- Steps To Simplify Mat Selection
- Matting Based On Facility Type, Foot Traffic
- Should You Rent Or Buy Mats?
Customized Matting Boosts Facility Branding
If a building owner has standards surrounding branding or aesthetics, purchasing their own mats is a way to enhance those choices. Mats can be customized in proprietary colors and designed with logos to reinforce branding and overall ambience.
“Owning mats offers more choices in size, color and customization than rental programs,” says Silverman, adding that “many distributors have cost calculators which will allow for comparison between rental and owning.”
The benefits of mats are not limited to cleaner floors, longevity of flooring, or adding a component to a branding strategy. Safety is another plus. By trapping moisture and debris before it can be deposited on floors, mats can help prevent slip-and-fall accidents.
This can become a double-edged sword, however, if mats are not routinely cleaned and maintained. Mats that become saturated will allow moisture to be carried further into a building and deposited on floors, causing a slipping hazard or staining carpeting.
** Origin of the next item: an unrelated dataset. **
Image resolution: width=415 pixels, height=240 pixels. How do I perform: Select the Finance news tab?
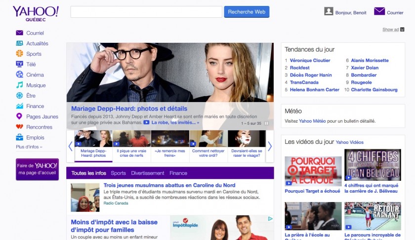pos(178,173)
Meanwhile, matting itself can create hazards BSCs should be aware of. Placing inadequate or poor-quality matting that may become rippled, buckled, or curled has the potential to be a tripping hazard. When speaking with building owners about matting programs, it’s important that BSCs include routine care and maintenance guidelines in the plan.
Those conversations should also highlight less obvious benefits to matting programs. For example, mats can contribute to the green cleaning goals of building owners and facility managers who seek to purchase or use environmentally-friendly products.
“Mats improve air quality by eliminating dust particles from entering the building, which can be hazardous to the health of building occupants,” says Silverman.
Other contaminants that can hitch a ride on people’s shoes include pollen, pesticides, chemicals, oil, dirt and debris. Stopping these at the entrance keeps them from finding their way into interior air or being taken into an HVAC system and distributed throughout the facility.
“Knowing that almost 90 percent of dust, dirt, and moisture can be contained within approximately 15 feet of the entrance to a building should give any facility manager peace of mind,” says Spallone.
In listing the “green” benefits of mats, Cadell adds, “There are options that use recycled plastic to manufacture the mat. Also, with the dirt it keeps out it helps reduce the amount of chemicals used to keep a building clean.”
Armed with information about the benefits of a comprehensive matting system and its impact on facility cleaning, maintenance, and the resulting long-term savings, BSCs can work with building owners and facility managers to improve the safety and appeal of their facilities for building visitors and occupants.
Shannon O’Connor is a freelance writer from Mason, Ohio.
Should You Rent Or Buy Mats?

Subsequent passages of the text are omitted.